Ante el anuncio del “Primer Foro Internacional sobre impuestos a productos nocivos para la salud” en la Cámara de Diputados, la Asociación Internacional de Edulcorantes (ISA, por sus siglas en inglés) expresó su preocupación por el rumbo que ha tomado el debate en torno a las medidas fiscales. El organismo solicitó la inmediata apertura de espacios públicos, técnicos e incluyentes donde participen consumidores, autoridades sanitarias, academia, sociedad civil y líderes de opinión.
La ISA subrayó la importancia de diferenciar con claridad entre el consumo excesivo de azúcares y los productos elaborados con edulcorantes bajos o sin calorías. Recordó que estos últimos han sido evaluados y autorizados por organismos internacionales y locales, entre ellos la Comisión Federal para la Protección contra Riesgos Sanitarios (Cofepris), la Autoridad Europea de Seguridad Alimentaria (EFSA), la Administración de Alimentos y Medicamentos de Estados Unidos (FDA) y el Comité Mixto FAO/OMS de Expertos en Aditivos (JECFA).
De acuerdo con la asociación, cuando los edulcorantes sustituyen al azúcar pueden contribuir a reducir la ingesta calórica total, por lo que etiquetar esos productos como “nocivos” y gravarlos de la misma manera que a las bebidas azucaradas resulta una medida confusa y contraproducente. Además, señaló que este enfoque afectaría de forma desproporcionada a los hogares de menores ingresos al encarecer alternativas con menos calorías que podrían ayudar a combatir problemas como la obesidad y la diabetes.

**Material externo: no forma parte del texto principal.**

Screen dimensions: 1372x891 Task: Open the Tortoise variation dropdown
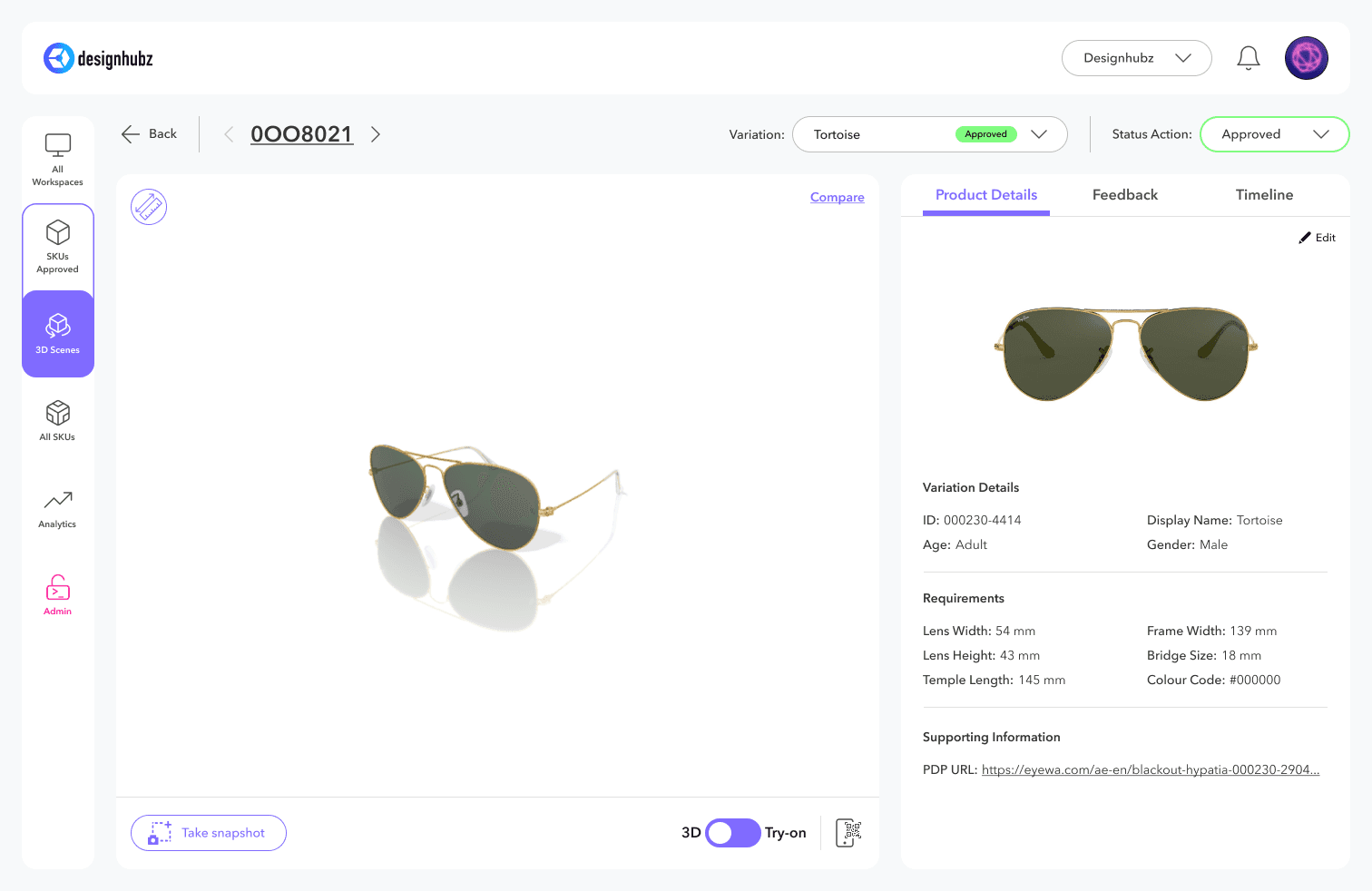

La ISA reiteró su disposición a participar en mesas de trabajo transparentes, aportar síntesis de evidencia científica de alta calidad y colaborar en la búsqueda de soluciones integrales que prioricen la salud pública. Entre las propuestas que considera relevantes se encuentran la reformulación responsable de productos, la educación al consumidor y el acceso a información clara en el etiquetado.

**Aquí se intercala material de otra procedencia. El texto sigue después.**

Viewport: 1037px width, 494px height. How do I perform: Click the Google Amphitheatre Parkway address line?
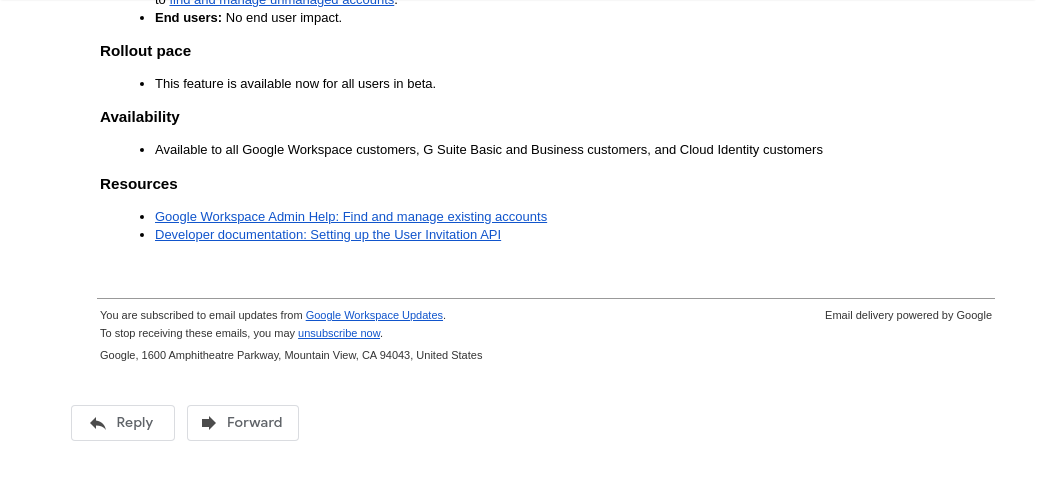pos(290,355)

El organismo internacional sostuvo que el objetivo común debe ser mejorar la salud de la población a través de decisiones informadas, proporcionales y basadas en evidencia, no mediante medidas que penalicen sustituciones más saludables ni con procesos que excluyan voces técnicas y sociales clave.
Finalmente, la ISA exhortó a legisladores e instituciones convocantes a abrir un diálogo amplio antes de definir cualquier iniciativa de gravamen. A su juicio, México necesita un debate plural, técnico y responsable que considere los impactos reales en la salud, la economía familiar y la claridad para el consumidor, en especial para quienes enfrentan condiciones como la diabetes y la obesidad.